Professor Alan White had this interesting comment on my proposal to make student course ratings public, either for all faculty or for certain subsets (i.e., tenured, highest rated).

I take there to be (at least) two statistical-significance issues relevant to the question of whether, particularly at small liberal-arts colleges like Williams, evaluations should be made public. One is that enrollments in at least many and perhaps (I don’t know) the majority of courses taught at Williams are low enough that (we’re told by our statistician) the results of the evaluations aren’t statistically significant (my recollection is that statistical significance requires N greater than 20; all of our writing-intensive courses, all of our tutorials, and almost all courses taught in my department are smaller than that). A second is that it can be and has not infrequently been the case that scores can fall in the second quintile or the fourth quintile without their differences from the mean being statistically significant (this can also happen with first- and fifth-quintile scores, though I have no clear recollections of having seen that happen).

I don’t think that your statistician (Chris Winters? Dick De Veaux?) has made himself correctly understood.

First, statistical significance is poor guide here. The issue is not: Does a t-test reject the null hypothesis at the 5% level of significance that student satisfaction with course X is the same as student satisfaction with course Y? The issue is: Does having access to student class ratings help students to pick between course X and Y? The answer to the first question does depend on sample size and is influenced by the narrow range of scores typically awarded. The answer to the second question is Yes, for almost any sample size. More data leads to better decisions even if that data is not statistical significant. (If that isn’t obvious, I can elaborate in the comments.)

Second, even if the numbers for a single question are not statistically significant, there are multiple dimensions on which students rate classes/professors. A class that gets 4s from most students in one category may not be significantly different than a class that gets 3s. But if the first class gets 4s in every category then the increase in N will probably reject the null hypothesis.

Third, even if you want to focus on a single measure, we have data for multiple classes and multiple years for the same professor (and multiple professors over multiple years for the same class). Consider Professor Sam Crane. Imagine that he gets high rating for a single small seminar. That, alone might not tell us much. But we should also have data for Sam from other classes and for other years. With this information (and assuming that it shows high marks across the board, as I bet it does), we can be fairly certain that Sam will receive excellent ratings in his small seminar next semester.
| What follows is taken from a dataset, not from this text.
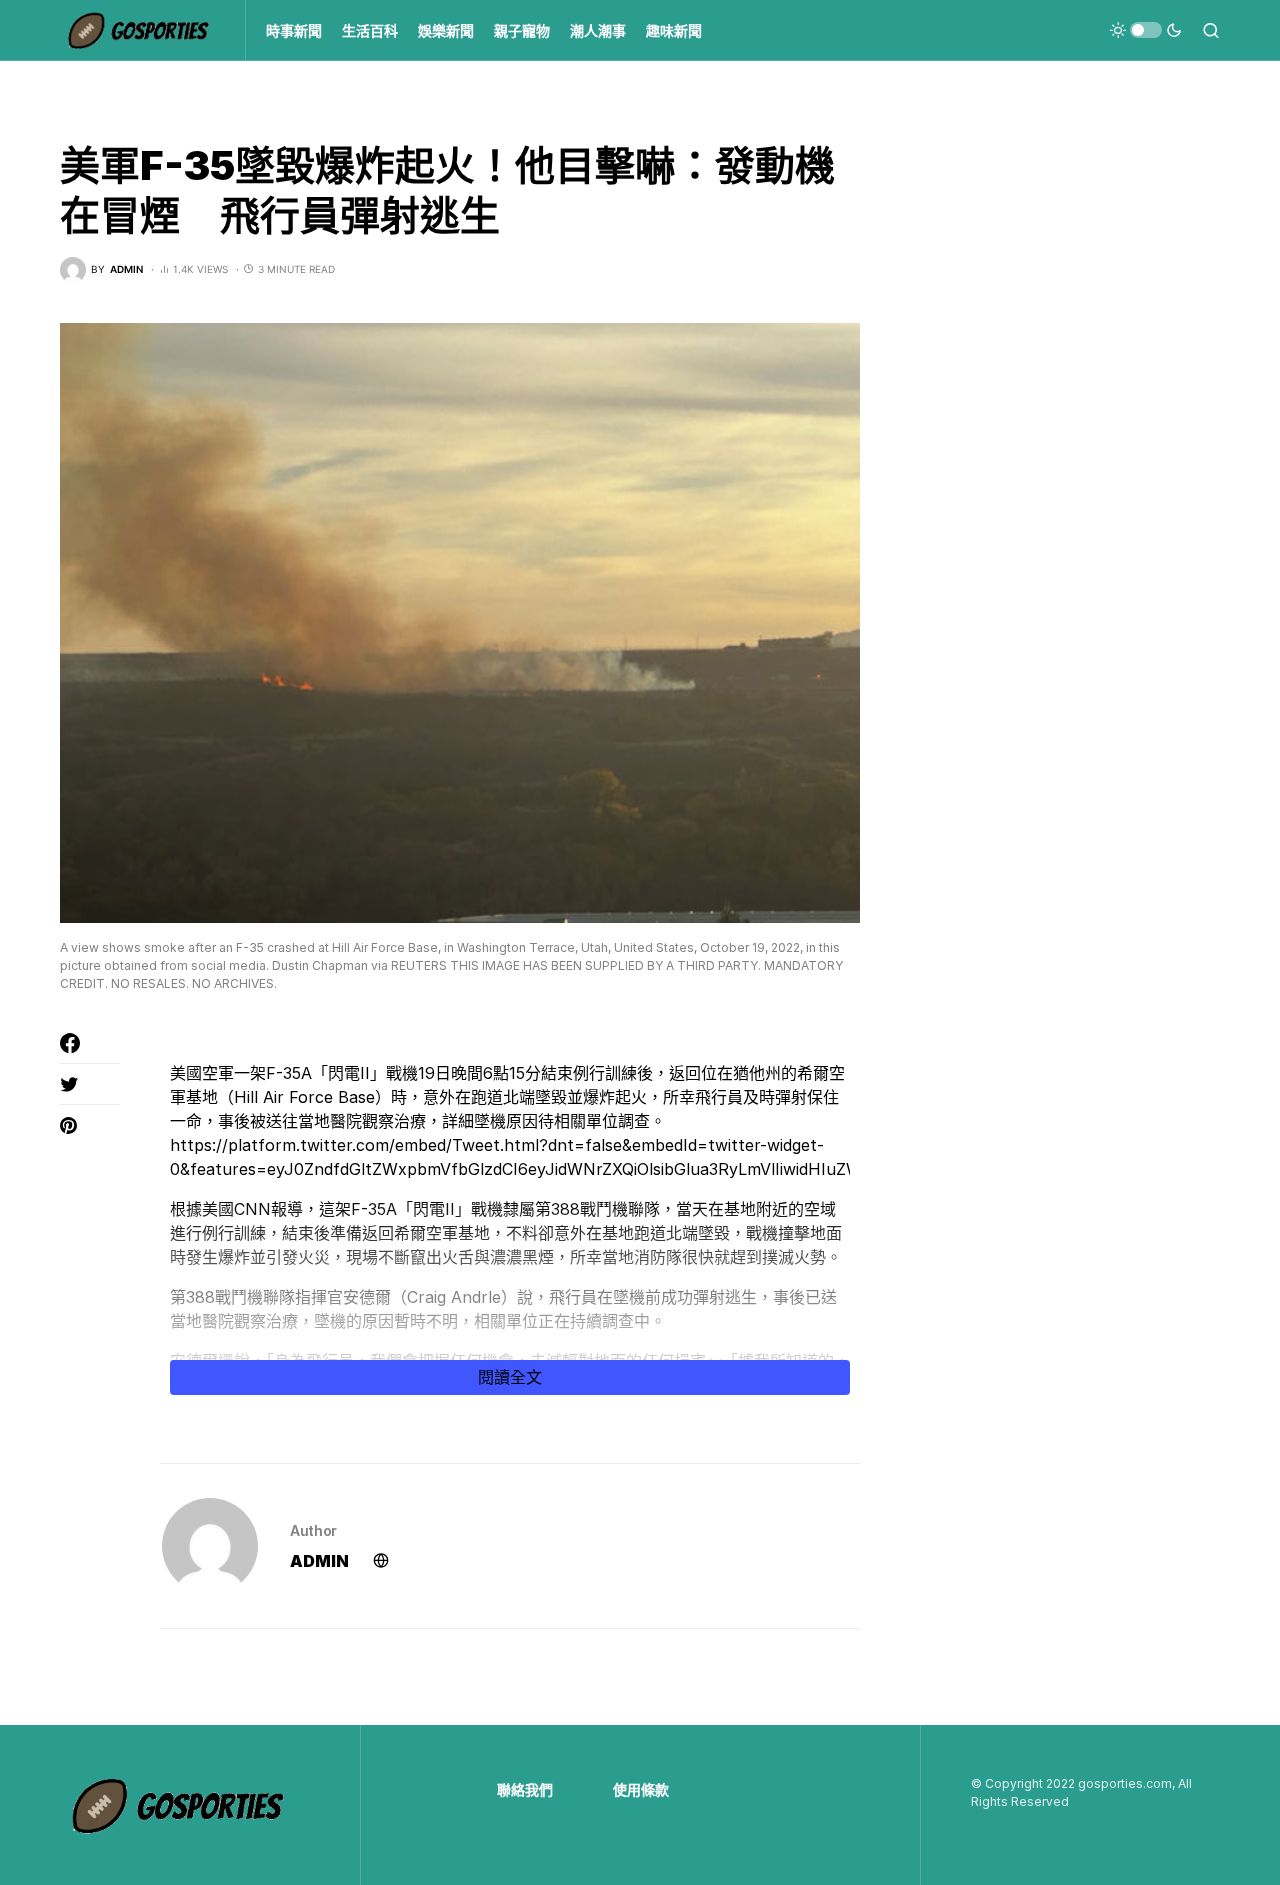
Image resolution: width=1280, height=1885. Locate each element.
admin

So (I take it): much of the “data,” including almost all relating to my own department, is essentially junk.

Totally false. And, in fact, I can prove it. Give me the data for your department for the last 5 years (even with the professor and class names anonymized) and I can make a simple statistical model which will predict, out of sample, what ratings the students will hand out next week. Now, of course, my estimates will have confidence intervals and some will be wrong. But, for what I know about the literature on this topic, professors/classes with high ratings in the past generate, on average, high ratings in the future.

If that’s correct, and if it is also correct (as I take it to be) that Williams professors work hard to teach well and regularly succeed in doing so, then I do not see how students would benefit by having access to the evaluations.

There are plausible reasons for not making this data public. It might not lead professors to change their behavior. (Laszlo Versenyi told us that he didn’t hand out course evaluation forms because doing do just frustrated him and the students.) It would probably make low scoring professors feel bad. It could lead to unhelpful scheduling problems as students made more of an effort (than they do already) to avoid low scoring professors.

But there is no doubt that students could use this information to select classes/professors that they would, at the end of the semester, rate more highly.

I would deem it unfortunate if a student drawn to the subject matter of a given course chose not to take that course because statistically insignificant evaluation results made it appear that the course was somehow mediocre — perhaps because it appeared to be of no more than average quality at Williams, but even if it appeared to be below average. Bottom line: it makes no sense to present pseudoinformation as though it were genuine information.

Again, this is not “pseudoinformation” and anyone who tells you this is misleading you. As a rule of thumb, Williams students are smart and use information wisely, especially if that information is packaged/explained appropriately.

Best plan: Try it out for a year. Restrict the data to just tenured professors and/or the top 25%. What’s the worse that could happen? The, after a year, re-evaluate. Prediction: The plan will work and be highly popular among students.

The more transparent that Williams becomes, the better an education its students will receive.